-- THE INPUT follows --
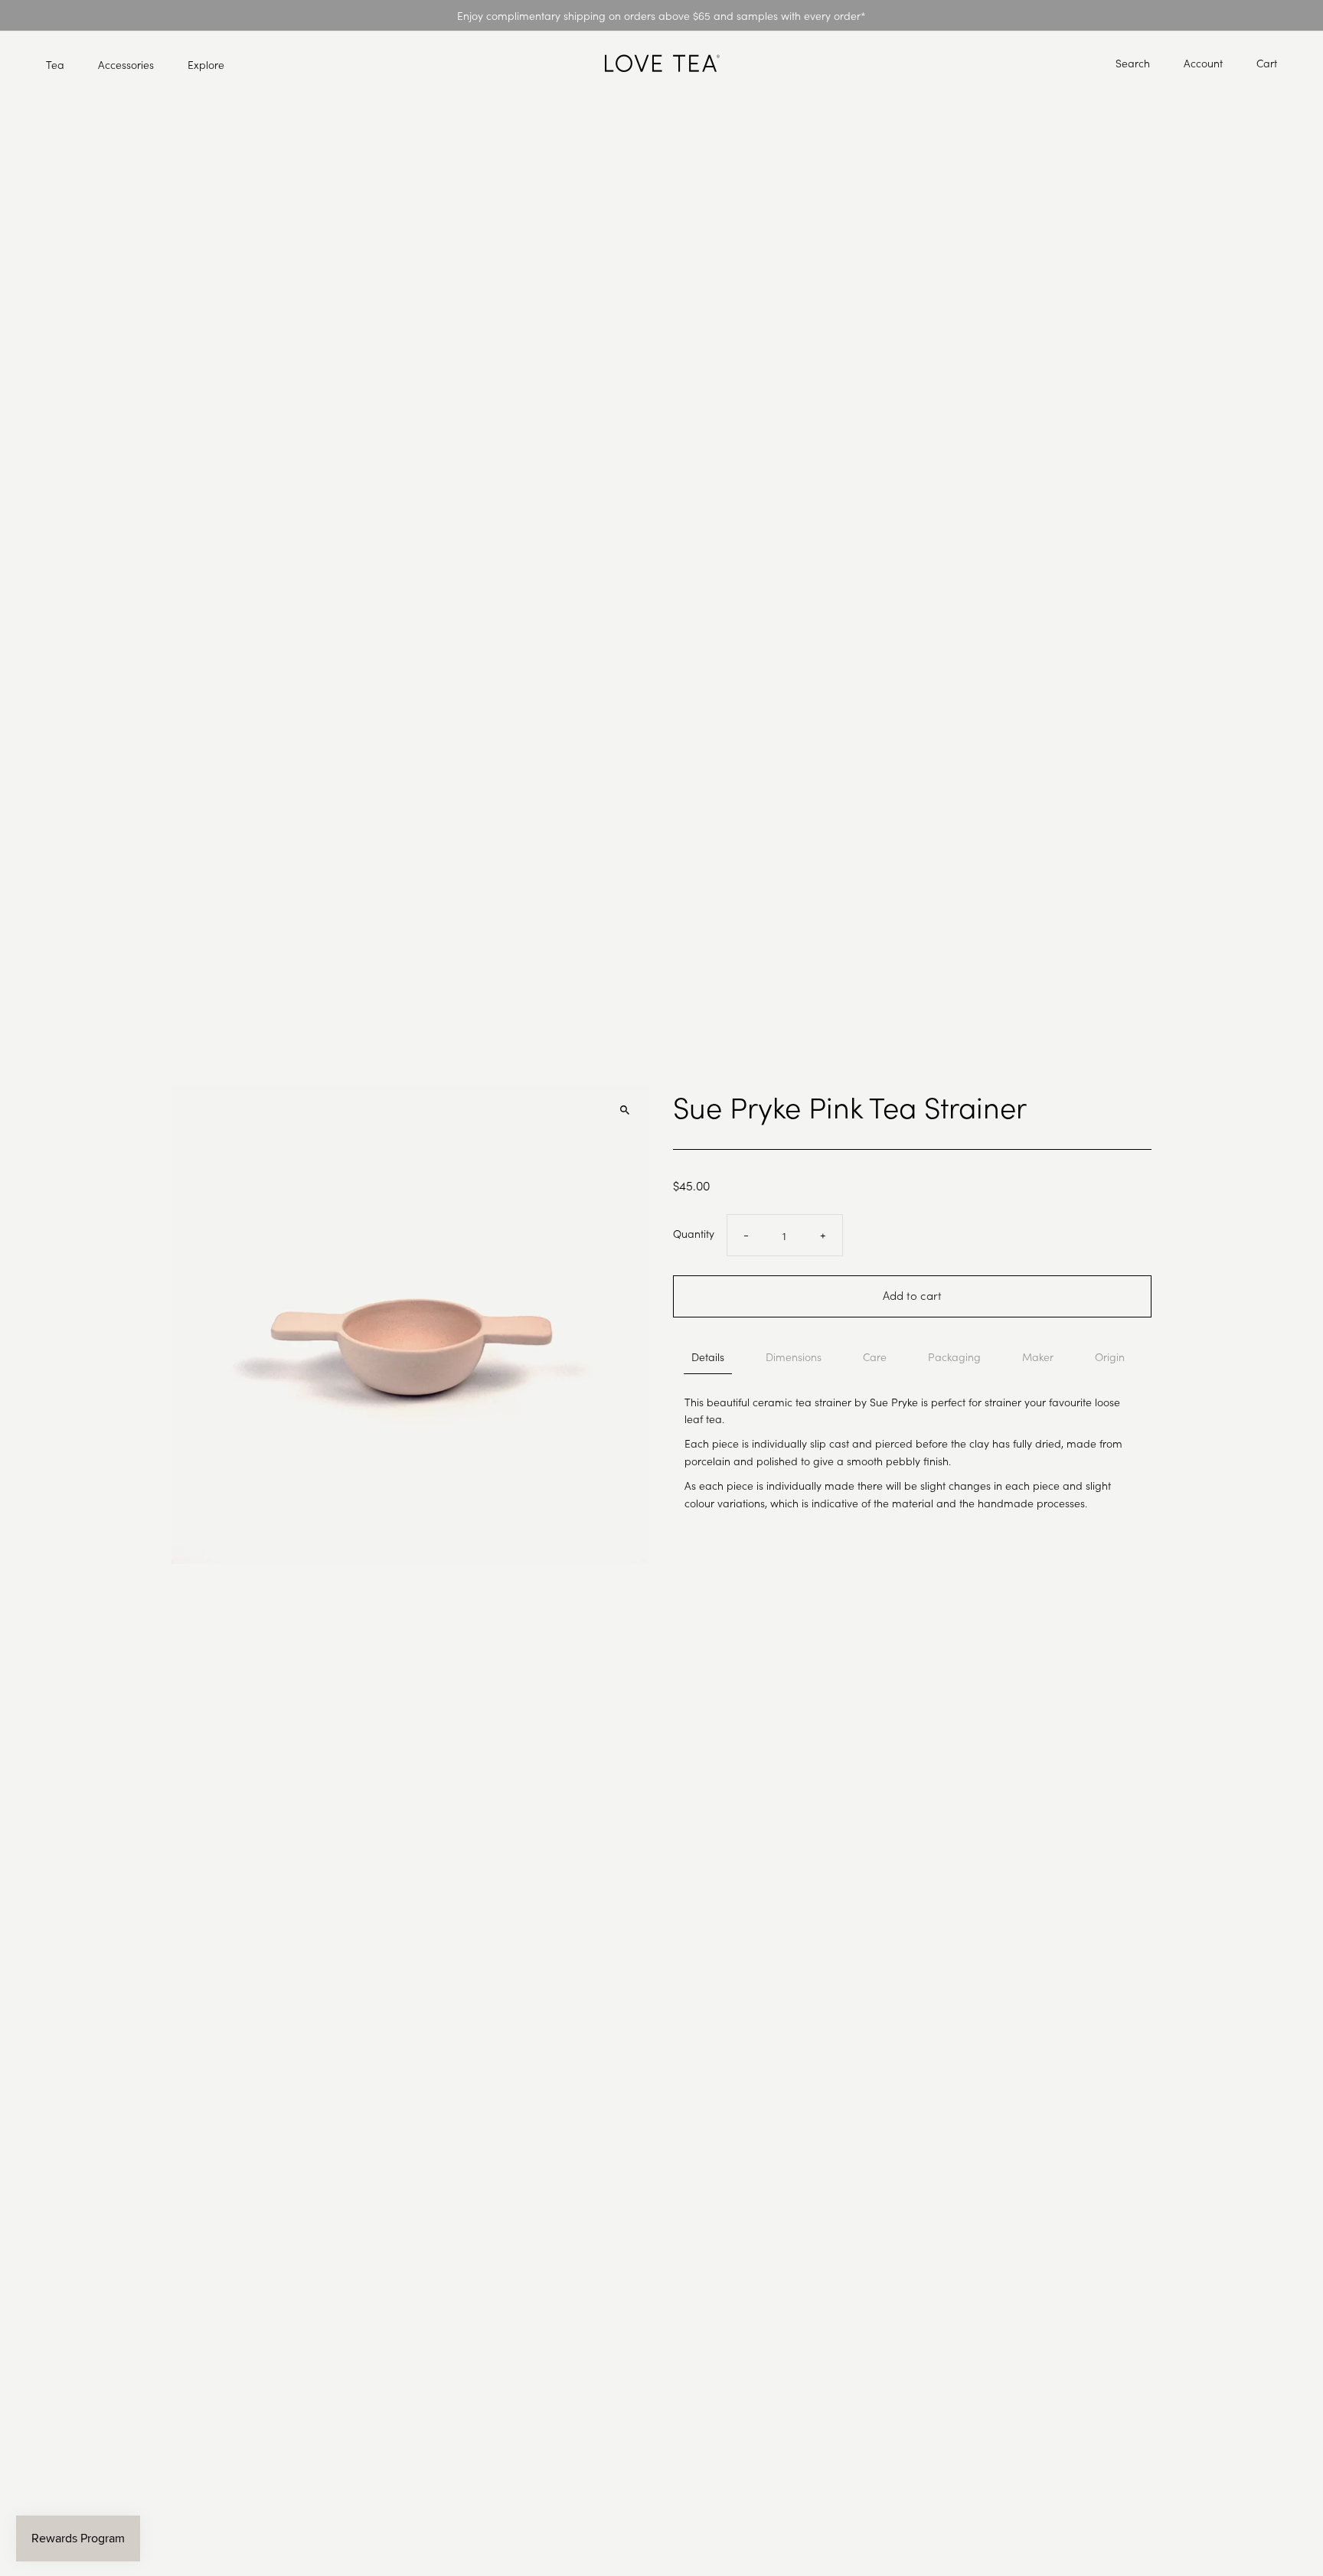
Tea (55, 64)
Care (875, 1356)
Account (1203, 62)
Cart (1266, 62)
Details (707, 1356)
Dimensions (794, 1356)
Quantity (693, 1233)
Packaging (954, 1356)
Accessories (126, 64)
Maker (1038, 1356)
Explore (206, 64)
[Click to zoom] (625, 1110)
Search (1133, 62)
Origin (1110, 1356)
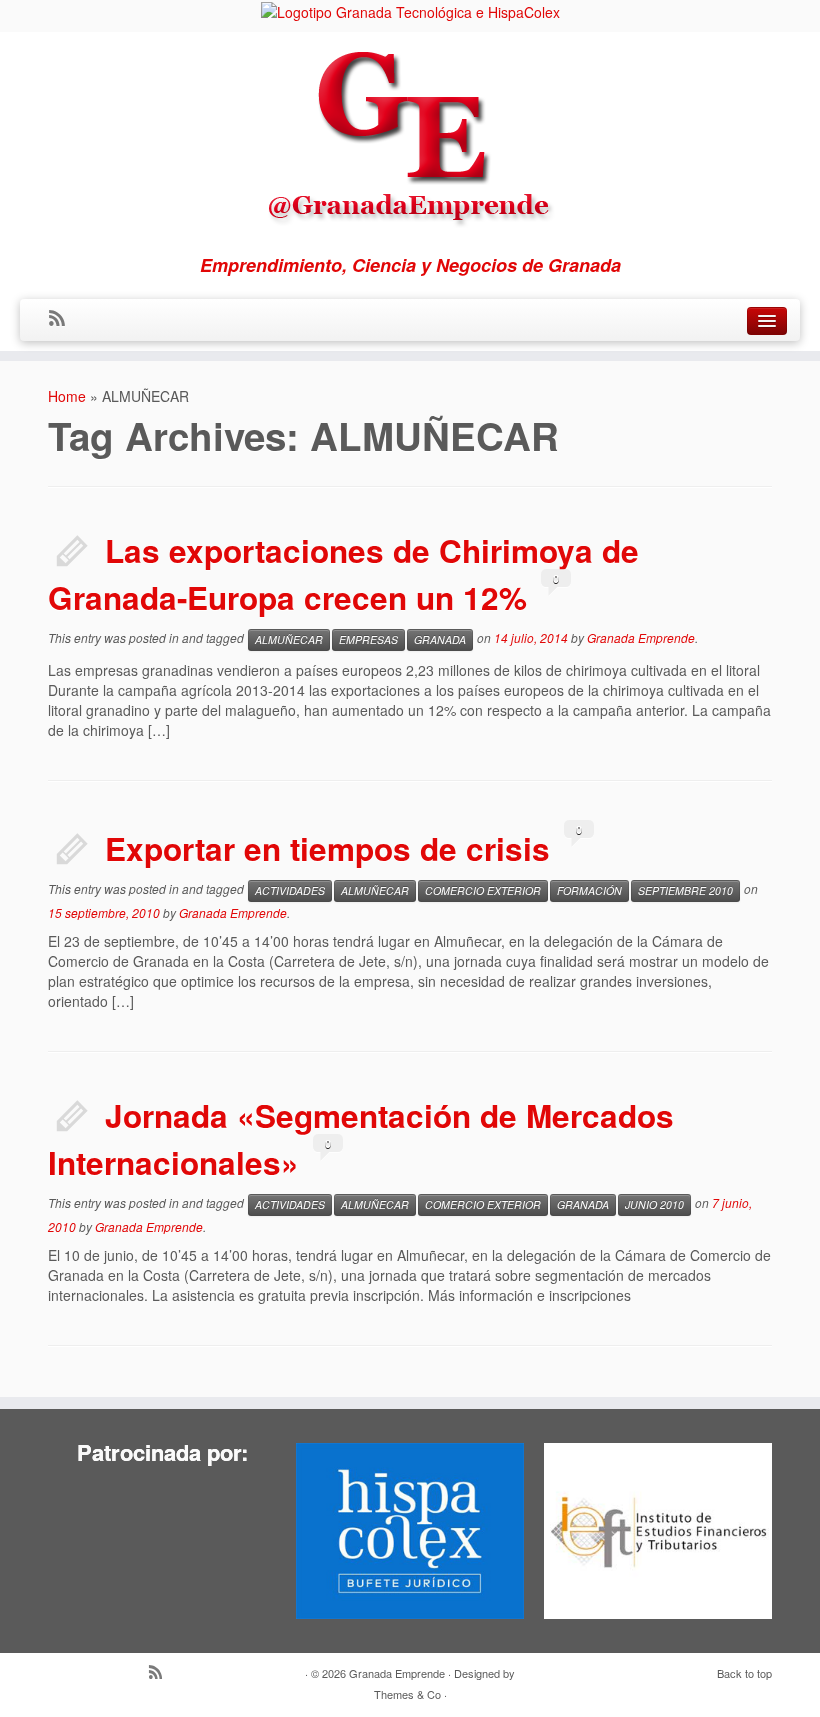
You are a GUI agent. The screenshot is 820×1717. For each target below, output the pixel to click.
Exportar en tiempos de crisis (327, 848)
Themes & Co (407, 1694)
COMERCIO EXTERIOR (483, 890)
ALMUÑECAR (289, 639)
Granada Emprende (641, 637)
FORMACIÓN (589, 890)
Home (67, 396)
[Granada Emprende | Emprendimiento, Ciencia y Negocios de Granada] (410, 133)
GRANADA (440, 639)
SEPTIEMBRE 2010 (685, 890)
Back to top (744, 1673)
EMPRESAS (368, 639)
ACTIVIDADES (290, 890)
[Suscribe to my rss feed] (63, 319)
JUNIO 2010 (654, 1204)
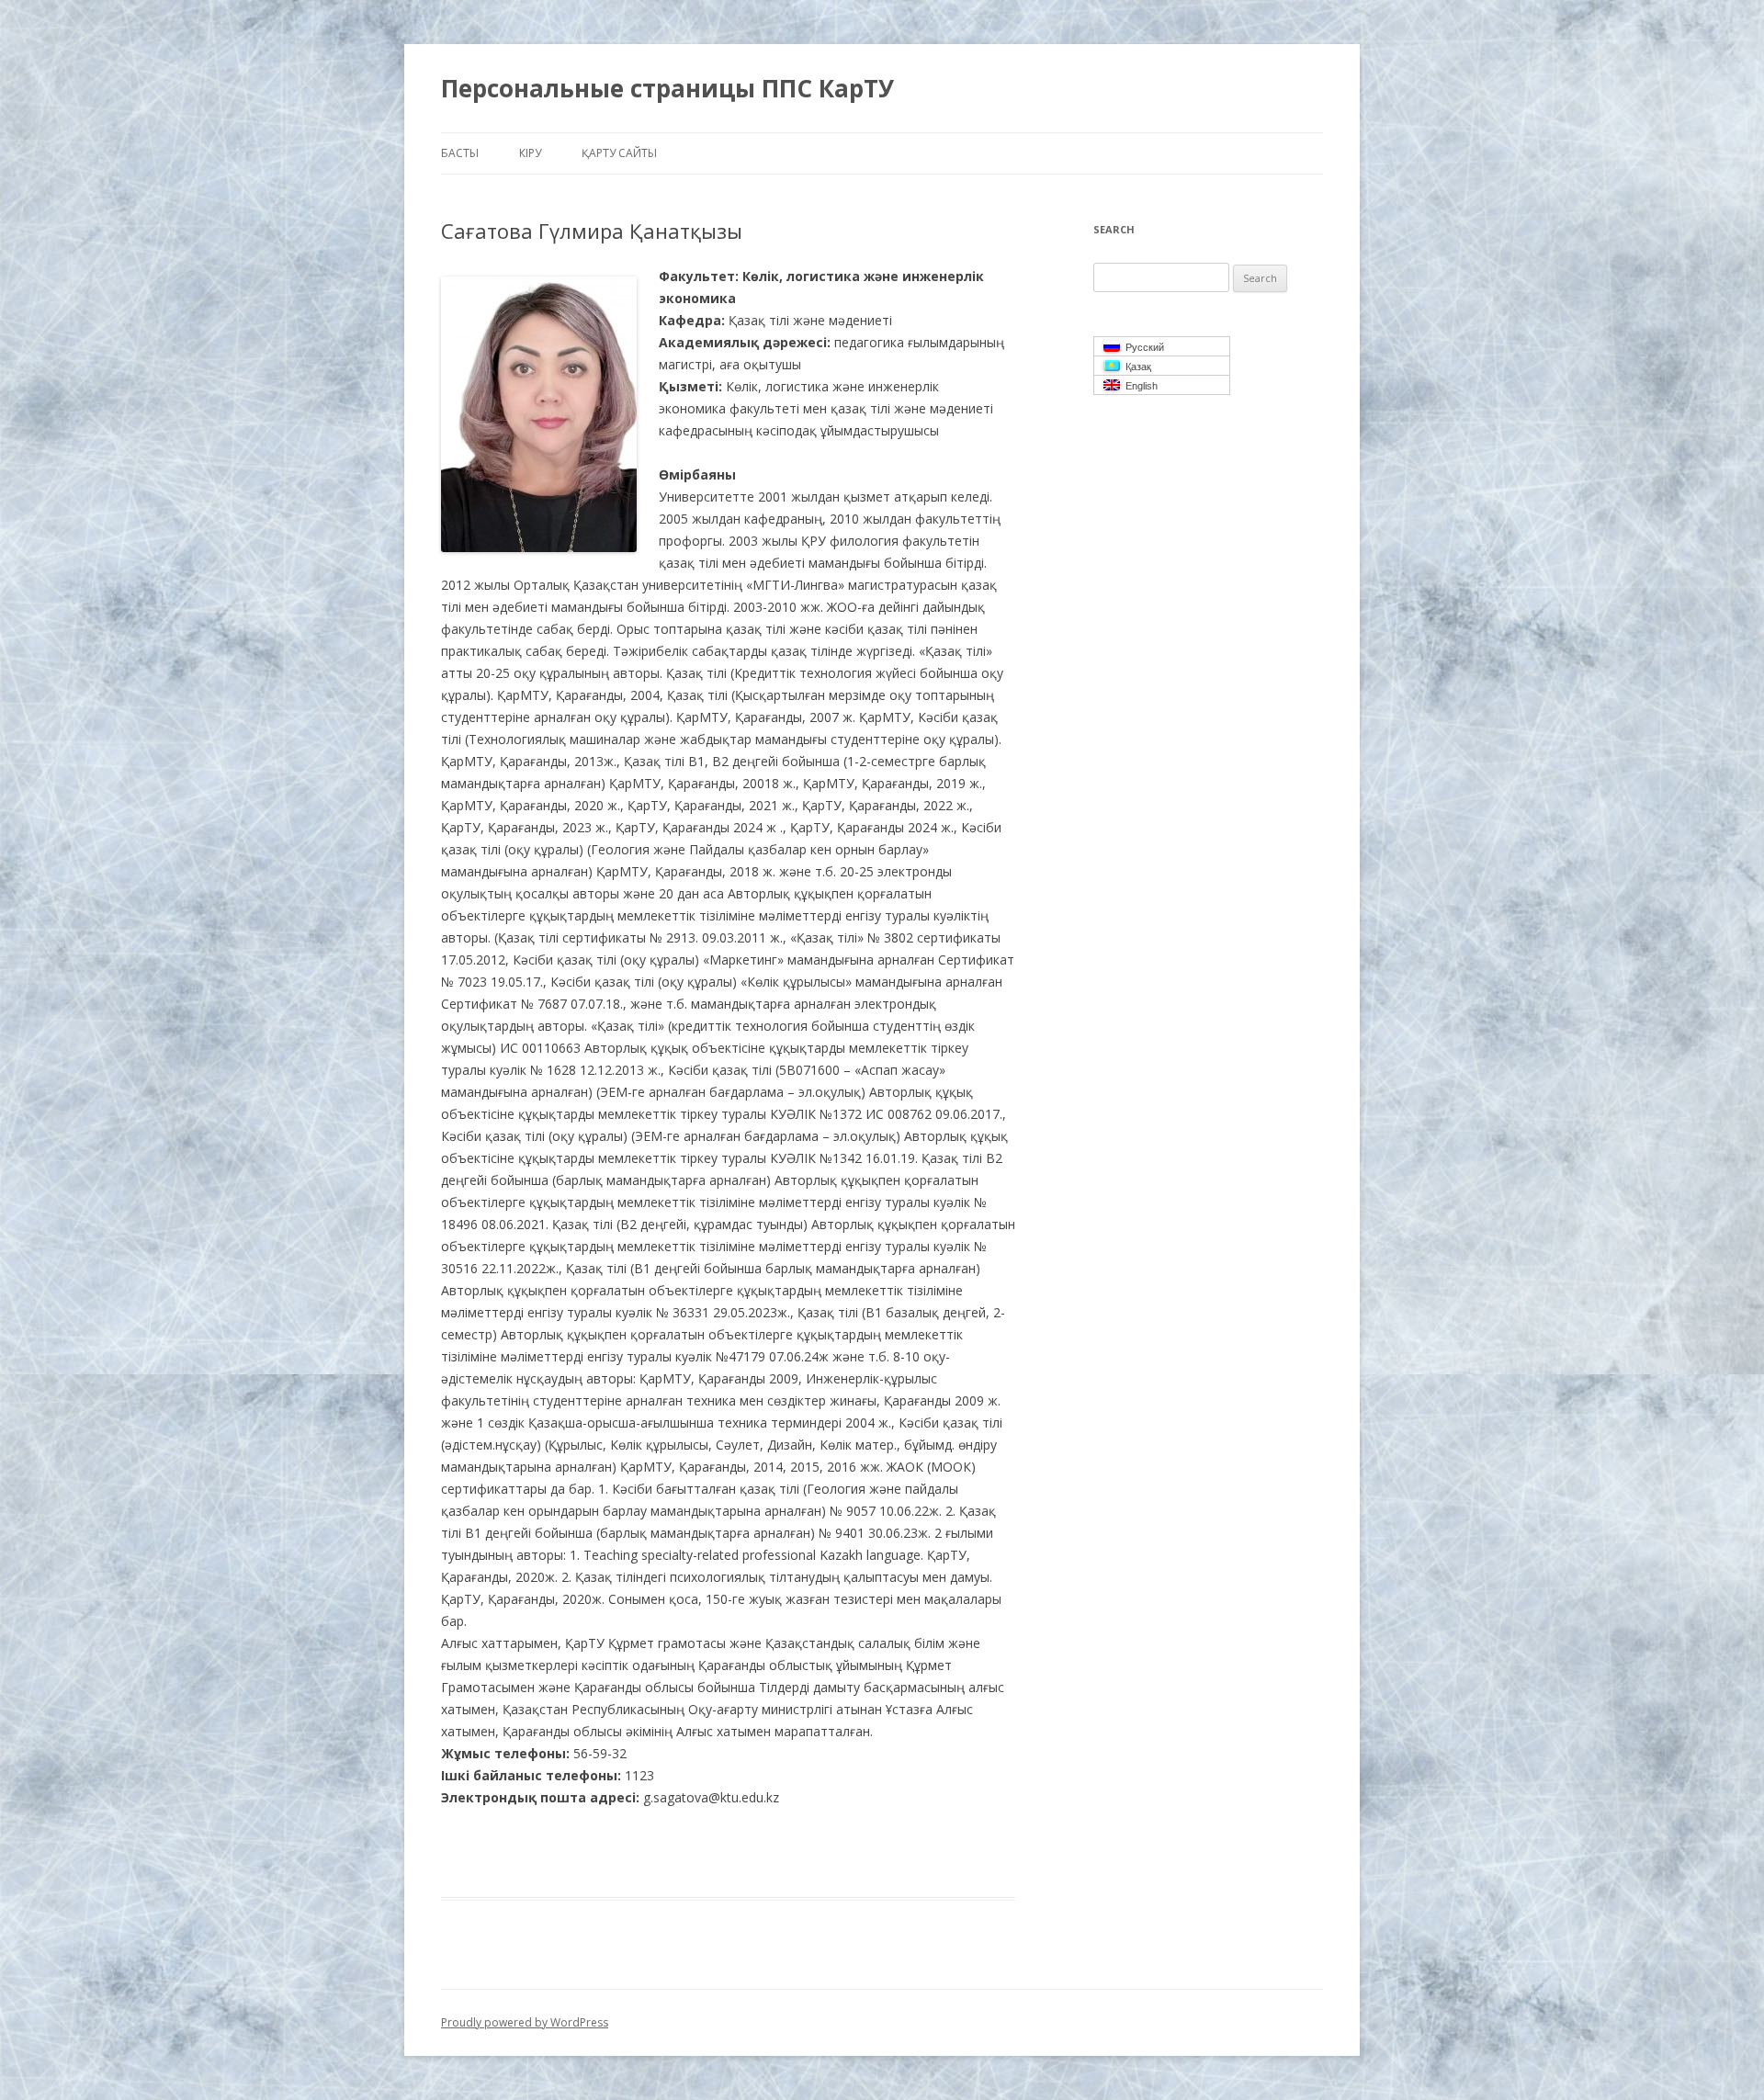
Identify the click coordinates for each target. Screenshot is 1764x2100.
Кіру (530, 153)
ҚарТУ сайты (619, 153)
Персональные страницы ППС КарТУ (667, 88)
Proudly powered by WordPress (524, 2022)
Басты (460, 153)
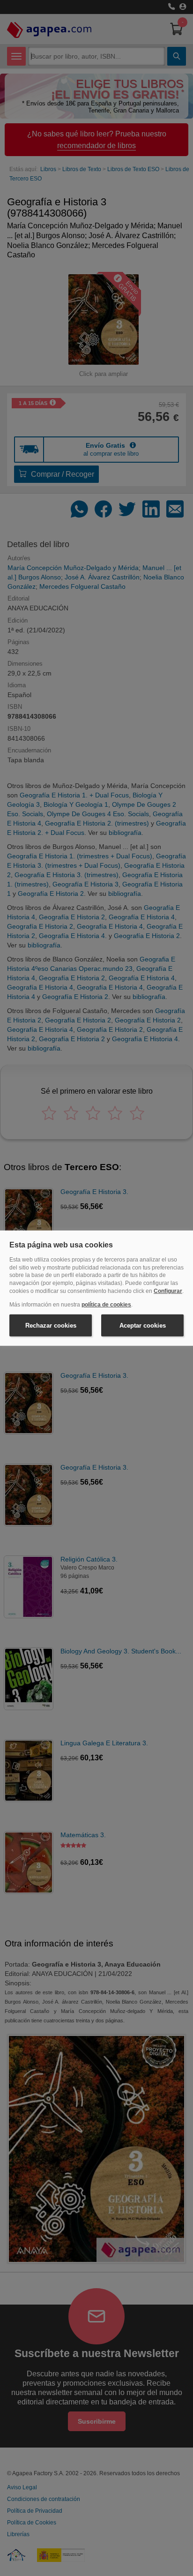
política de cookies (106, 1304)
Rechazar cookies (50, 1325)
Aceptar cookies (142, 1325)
-- THE INPUT concluded --
WORK INSTRUCTIONS: From the entries above, collect every line with the string "target" in it.

WRITTEN ANSWER:
You are a GUI agent. The screenshot is 820×1717. For each target below, output the pixel to click.
Identify the click coordinates for each target. Screenshot is 1764x2100.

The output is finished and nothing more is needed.